FDA Approves Marketing of Lab Test for Acute Kidney Injury Risk
The NephroCheck test can determine whether certain critically ill, hospitalized patients are at risk of developing moderate to severe acute kidney injury in the 12 hours following the administration of the test.
The U.S. Food and Drug Administration has approved for marketing the NephroCheck test, a laboratory test that can determine whether certain critically ill, hospitalized patients are at risk of developing moderate to severe acute kidney injury in the 12 hours following the administration of the test. "Early knowledge that a patient is likely to develop AKI may prompt closer patient monitoring and help prevent permanent kidney damage or death," according to the agency's Sept. 5 news release.

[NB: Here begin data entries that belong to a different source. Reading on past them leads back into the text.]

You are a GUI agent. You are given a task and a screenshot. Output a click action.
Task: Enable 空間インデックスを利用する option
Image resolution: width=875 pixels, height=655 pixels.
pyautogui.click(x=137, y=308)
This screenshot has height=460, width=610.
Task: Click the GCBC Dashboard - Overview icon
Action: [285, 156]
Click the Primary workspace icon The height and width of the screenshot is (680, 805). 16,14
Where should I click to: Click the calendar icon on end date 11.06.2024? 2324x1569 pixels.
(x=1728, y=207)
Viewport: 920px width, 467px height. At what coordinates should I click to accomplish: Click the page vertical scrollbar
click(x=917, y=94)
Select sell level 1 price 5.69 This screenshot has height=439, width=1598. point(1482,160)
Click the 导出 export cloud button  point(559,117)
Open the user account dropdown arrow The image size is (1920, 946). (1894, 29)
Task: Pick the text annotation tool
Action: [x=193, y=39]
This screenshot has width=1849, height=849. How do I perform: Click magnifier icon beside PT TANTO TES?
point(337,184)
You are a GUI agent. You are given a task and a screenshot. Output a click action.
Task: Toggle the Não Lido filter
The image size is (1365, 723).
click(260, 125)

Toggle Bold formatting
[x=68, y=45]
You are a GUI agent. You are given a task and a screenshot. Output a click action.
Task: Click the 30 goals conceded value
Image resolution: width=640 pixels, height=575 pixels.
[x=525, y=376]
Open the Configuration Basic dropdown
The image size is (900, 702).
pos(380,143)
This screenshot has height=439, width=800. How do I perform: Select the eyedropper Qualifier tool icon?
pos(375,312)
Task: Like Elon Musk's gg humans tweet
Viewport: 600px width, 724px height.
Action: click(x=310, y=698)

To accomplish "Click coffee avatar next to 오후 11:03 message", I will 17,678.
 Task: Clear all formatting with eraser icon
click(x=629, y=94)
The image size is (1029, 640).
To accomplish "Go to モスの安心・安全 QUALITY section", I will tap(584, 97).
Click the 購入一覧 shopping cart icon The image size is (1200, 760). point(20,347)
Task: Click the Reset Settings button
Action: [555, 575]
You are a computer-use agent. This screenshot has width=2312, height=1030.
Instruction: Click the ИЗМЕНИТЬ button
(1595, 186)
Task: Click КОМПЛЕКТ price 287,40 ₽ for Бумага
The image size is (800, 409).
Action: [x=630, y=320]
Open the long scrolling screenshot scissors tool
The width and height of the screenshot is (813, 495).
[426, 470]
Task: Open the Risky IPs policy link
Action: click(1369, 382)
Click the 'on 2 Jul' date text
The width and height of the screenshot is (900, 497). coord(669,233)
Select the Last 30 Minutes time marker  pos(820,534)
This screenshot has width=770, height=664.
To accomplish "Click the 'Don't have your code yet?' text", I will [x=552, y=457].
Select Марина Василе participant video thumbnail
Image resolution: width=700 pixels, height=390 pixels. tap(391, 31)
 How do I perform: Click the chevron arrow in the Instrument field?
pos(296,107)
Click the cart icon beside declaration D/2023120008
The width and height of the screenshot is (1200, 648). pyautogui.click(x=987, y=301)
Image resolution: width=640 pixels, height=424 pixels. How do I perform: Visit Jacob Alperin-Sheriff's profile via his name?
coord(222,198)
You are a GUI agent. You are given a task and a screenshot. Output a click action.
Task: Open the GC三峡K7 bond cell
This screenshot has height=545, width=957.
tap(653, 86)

"AKI is a sudden decline in kidney function, often without early signs or symptoms, following an injury to the kidney caused by a co-existing disease, infection, or other condition. AKI can cause fluid to build up in the body, chest pain, muscle weakness, and permanent kidney damage or chronic kidney disease (the gradual loss of kidney function). Critically ill patients are the most at risk for AKI, particularly patients who meet certain factors such as advanced age, diabetes and high blood pressure," the release states. "Current laboratory tests can only assess whether a patient may already have AKI; often, the patient has progressed to moderate to severe AKI before the test results confirm the clinical diagnosis. NephroCheck detects the presence of insulin-like growth-factor binding protein 7 (IGFBP7) and tissue inhibitor of metalloproteinases (TIMP-2) in the urine, which are associated with acute kidney injury. Within 20 minutes, the test provides a score based on the amount of the proteins present that correlates to the patient's risk of developing AKI within 12 hours of the test being performed. No other tests currently on the market are FDA-approved or cleared to assess the risk of developing AKI in at-risk patients."
"Early assessment and timely treatment for AKI can help prevent kidney damage and potential associated complications," said Alberto Gutierrez, director of the Office of In Vitro Diagnostics and Radiological Health at FDA's Center for Devices and Radiological Health. "The NephroCheck provides health care providers with a quick, validated method of assessing a patient’s AKI risk status which may inform patient management decisions."
The NephroCheck Test System is manufactured by Astute Medical based in San Diego, Calif.